RECORDS.
---
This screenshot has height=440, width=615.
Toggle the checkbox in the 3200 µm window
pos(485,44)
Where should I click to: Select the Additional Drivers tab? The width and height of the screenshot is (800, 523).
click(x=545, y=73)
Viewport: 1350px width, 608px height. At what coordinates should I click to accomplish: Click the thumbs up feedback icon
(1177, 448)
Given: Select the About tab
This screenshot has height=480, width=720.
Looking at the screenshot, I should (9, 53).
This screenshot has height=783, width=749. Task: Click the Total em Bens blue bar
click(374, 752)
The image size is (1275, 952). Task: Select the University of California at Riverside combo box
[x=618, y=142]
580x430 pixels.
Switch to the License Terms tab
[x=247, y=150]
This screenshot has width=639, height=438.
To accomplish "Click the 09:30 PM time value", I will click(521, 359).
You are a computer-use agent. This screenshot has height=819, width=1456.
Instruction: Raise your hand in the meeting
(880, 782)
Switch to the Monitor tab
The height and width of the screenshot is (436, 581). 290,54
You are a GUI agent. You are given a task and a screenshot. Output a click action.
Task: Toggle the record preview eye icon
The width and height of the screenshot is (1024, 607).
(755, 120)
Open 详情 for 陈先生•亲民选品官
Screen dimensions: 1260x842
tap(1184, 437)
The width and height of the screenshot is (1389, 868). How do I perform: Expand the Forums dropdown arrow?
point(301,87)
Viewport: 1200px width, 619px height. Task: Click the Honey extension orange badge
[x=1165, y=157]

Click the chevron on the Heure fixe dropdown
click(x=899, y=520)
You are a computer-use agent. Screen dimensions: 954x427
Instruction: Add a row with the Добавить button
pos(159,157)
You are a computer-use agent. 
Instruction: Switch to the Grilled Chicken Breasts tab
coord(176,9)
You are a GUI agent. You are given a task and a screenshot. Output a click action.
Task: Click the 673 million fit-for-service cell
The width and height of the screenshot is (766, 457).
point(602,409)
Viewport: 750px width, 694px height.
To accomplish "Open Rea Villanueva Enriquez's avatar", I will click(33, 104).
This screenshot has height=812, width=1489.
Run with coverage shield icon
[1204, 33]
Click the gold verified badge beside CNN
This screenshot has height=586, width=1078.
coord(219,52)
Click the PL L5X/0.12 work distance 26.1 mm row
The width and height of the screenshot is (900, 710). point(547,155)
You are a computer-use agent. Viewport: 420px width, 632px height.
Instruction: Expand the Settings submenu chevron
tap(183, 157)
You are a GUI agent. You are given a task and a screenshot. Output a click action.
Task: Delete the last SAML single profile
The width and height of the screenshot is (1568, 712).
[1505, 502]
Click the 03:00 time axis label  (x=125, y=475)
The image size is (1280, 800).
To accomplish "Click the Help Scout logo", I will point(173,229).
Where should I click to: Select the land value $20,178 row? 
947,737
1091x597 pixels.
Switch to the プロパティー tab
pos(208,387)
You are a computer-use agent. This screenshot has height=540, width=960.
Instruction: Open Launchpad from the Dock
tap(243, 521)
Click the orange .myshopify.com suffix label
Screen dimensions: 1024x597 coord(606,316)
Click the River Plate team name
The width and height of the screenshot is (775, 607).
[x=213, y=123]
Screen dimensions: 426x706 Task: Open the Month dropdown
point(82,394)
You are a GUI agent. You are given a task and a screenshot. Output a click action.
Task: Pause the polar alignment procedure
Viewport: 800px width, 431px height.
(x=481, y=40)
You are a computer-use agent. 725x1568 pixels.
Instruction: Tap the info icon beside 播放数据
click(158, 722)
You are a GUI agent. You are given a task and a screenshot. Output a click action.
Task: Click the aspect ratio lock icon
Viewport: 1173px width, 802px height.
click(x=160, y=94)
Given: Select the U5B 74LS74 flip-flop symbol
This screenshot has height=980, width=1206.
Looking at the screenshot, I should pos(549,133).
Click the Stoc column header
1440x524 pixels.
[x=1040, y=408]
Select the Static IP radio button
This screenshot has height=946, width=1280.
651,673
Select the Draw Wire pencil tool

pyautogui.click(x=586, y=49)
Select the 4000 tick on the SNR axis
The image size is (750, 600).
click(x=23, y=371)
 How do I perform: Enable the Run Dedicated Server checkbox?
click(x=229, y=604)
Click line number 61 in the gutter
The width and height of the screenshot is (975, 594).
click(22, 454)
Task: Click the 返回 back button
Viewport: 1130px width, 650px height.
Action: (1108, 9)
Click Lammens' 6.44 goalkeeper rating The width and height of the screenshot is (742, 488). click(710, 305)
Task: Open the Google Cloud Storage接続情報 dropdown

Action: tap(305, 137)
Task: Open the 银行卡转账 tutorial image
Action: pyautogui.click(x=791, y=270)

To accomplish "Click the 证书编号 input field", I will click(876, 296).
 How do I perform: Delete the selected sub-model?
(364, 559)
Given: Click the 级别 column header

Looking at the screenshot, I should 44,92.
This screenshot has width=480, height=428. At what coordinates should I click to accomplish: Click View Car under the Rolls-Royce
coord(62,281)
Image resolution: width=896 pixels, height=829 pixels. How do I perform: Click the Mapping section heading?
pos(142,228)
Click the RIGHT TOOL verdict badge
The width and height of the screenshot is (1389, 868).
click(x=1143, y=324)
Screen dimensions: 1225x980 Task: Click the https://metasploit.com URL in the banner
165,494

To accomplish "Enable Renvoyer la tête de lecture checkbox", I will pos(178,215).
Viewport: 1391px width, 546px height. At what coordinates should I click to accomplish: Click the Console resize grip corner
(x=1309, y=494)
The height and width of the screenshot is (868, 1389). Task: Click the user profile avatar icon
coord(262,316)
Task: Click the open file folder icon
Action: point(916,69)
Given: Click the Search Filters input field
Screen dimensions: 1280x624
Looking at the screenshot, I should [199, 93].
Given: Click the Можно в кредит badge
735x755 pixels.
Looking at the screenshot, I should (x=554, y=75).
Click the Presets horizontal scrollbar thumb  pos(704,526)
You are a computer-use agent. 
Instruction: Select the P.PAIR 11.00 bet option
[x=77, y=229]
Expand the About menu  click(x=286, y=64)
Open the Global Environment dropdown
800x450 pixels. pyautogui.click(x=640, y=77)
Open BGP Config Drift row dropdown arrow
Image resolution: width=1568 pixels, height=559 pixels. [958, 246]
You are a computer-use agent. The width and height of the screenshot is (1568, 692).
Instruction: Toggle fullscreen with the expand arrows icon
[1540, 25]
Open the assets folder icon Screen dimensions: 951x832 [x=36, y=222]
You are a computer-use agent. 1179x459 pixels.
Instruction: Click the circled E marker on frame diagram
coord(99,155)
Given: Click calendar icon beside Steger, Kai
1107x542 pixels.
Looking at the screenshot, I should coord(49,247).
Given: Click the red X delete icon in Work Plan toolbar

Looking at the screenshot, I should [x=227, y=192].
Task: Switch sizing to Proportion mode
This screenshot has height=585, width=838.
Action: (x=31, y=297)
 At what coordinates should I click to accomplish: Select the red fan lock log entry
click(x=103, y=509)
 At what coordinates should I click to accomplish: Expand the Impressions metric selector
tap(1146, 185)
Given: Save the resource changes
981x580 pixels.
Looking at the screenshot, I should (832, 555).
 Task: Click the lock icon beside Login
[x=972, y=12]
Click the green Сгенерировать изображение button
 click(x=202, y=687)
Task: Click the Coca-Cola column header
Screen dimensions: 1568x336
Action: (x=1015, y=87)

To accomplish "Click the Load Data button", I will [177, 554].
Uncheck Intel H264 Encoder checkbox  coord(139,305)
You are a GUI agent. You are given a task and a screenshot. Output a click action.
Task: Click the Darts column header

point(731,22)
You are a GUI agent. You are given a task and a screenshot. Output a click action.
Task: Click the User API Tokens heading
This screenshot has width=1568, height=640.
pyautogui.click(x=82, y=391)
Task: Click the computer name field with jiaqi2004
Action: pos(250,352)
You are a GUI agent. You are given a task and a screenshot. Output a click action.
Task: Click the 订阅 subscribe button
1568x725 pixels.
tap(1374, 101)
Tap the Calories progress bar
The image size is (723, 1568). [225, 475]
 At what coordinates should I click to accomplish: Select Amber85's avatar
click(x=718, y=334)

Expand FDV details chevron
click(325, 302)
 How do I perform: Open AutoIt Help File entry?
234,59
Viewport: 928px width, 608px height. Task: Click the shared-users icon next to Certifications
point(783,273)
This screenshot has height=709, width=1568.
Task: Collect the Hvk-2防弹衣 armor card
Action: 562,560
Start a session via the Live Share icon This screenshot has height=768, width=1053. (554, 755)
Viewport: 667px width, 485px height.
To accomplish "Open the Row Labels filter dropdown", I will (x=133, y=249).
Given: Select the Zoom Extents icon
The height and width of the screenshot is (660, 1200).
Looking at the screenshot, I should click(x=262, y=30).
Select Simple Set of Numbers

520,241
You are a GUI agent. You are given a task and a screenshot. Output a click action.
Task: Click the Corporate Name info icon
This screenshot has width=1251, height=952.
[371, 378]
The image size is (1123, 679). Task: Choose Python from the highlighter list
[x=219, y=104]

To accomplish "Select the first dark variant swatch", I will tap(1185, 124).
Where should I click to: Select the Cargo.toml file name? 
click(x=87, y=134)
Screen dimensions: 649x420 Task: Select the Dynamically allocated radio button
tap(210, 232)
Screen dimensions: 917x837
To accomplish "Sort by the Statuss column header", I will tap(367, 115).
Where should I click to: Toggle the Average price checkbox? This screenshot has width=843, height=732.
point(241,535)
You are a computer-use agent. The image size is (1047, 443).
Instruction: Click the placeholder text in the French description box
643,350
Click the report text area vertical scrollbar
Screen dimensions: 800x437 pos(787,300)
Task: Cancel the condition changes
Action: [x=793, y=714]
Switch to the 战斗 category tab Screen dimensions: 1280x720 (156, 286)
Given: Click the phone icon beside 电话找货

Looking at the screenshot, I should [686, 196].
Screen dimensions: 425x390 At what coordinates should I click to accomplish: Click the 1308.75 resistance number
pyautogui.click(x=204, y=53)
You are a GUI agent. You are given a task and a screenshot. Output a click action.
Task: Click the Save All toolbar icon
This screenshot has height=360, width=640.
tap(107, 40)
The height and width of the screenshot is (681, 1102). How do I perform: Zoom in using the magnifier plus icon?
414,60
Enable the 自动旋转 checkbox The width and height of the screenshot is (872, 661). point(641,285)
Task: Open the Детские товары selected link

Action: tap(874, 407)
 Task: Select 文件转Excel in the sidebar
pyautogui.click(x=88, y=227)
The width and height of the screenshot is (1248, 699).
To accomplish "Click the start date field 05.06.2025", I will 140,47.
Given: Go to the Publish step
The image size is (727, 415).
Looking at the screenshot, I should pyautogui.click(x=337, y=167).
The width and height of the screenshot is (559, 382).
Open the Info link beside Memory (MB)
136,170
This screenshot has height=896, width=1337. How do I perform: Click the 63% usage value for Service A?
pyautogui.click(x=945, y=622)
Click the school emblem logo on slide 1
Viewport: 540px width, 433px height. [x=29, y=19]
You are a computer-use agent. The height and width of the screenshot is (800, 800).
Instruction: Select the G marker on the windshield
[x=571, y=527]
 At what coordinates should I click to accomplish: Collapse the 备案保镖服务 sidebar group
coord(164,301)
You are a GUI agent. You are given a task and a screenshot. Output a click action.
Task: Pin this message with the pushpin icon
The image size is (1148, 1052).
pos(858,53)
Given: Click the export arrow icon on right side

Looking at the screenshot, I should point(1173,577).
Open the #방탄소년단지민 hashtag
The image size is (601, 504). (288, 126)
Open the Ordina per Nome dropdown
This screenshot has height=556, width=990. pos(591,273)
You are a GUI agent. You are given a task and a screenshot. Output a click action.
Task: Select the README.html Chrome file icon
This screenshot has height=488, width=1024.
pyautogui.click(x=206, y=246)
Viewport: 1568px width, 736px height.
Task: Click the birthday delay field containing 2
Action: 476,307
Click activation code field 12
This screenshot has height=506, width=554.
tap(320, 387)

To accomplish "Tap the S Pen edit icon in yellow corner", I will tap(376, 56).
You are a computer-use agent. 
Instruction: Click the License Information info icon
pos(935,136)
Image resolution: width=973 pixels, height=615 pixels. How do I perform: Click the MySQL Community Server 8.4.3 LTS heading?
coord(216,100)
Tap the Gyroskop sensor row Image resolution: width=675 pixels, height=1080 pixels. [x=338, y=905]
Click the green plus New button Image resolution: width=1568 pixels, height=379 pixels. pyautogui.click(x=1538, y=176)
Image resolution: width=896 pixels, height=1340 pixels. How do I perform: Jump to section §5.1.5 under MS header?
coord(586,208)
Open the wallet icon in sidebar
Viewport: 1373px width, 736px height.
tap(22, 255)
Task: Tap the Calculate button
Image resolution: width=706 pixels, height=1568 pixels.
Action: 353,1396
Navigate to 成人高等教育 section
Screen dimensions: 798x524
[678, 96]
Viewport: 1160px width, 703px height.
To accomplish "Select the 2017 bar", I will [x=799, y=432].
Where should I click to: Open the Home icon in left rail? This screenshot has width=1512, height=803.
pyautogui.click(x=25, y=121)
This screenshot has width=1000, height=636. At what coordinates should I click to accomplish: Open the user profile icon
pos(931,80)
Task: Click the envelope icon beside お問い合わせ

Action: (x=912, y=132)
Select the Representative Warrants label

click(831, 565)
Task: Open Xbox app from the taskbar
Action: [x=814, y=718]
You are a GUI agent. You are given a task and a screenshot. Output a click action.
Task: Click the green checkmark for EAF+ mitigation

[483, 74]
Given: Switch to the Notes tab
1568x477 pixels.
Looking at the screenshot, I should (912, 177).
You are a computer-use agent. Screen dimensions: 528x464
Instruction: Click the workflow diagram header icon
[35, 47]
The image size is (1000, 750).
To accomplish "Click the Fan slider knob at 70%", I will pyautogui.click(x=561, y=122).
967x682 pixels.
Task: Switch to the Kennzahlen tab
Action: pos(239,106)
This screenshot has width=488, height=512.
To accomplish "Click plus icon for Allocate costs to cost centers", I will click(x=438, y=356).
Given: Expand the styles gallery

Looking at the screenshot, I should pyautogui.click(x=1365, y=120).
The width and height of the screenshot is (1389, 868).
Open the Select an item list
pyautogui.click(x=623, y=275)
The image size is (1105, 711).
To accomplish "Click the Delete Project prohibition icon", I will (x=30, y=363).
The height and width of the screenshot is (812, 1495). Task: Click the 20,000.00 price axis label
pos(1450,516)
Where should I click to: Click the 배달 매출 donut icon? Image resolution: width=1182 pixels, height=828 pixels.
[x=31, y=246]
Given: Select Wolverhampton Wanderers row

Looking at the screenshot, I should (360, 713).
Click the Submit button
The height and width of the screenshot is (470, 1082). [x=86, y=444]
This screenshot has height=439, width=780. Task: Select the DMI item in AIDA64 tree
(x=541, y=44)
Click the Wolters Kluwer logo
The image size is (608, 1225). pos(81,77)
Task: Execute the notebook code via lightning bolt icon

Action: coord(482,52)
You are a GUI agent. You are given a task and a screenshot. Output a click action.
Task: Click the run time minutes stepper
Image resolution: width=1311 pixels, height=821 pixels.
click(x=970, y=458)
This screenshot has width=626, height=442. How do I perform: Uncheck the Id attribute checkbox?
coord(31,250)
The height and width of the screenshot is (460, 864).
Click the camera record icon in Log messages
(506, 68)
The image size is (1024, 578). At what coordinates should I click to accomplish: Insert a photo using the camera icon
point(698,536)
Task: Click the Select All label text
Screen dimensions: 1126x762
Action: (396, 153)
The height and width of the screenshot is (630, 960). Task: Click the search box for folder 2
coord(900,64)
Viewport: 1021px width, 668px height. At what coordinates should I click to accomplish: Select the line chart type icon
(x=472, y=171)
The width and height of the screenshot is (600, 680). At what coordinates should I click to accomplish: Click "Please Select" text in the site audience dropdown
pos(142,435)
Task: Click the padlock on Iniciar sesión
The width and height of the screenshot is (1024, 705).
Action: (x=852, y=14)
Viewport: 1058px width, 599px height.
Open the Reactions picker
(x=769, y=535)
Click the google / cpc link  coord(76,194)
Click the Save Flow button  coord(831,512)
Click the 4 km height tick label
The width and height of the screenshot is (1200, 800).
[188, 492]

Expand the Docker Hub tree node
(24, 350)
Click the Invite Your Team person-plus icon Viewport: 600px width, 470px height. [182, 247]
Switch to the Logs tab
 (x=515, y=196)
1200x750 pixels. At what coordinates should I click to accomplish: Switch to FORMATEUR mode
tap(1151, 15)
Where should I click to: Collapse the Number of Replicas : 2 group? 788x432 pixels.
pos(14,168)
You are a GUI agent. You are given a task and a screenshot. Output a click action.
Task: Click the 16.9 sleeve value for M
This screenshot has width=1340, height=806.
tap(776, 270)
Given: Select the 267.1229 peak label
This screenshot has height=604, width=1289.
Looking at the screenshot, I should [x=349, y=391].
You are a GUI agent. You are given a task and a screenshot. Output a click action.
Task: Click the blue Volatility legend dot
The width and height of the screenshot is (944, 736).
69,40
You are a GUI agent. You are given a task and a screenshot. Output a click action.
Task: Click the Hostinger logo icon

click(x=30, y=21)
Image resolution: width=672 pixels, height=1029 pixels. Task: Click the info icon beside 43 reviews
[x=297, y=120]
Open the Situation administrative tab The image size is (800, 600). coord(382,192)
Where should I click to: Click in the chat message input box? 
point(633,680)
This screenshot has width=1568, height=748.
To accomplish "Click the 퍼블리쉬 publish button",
---
EXERCISE.
Of the entries above, how many lines hold the word "Save"? Give back only that number.

THE ANSWER.
3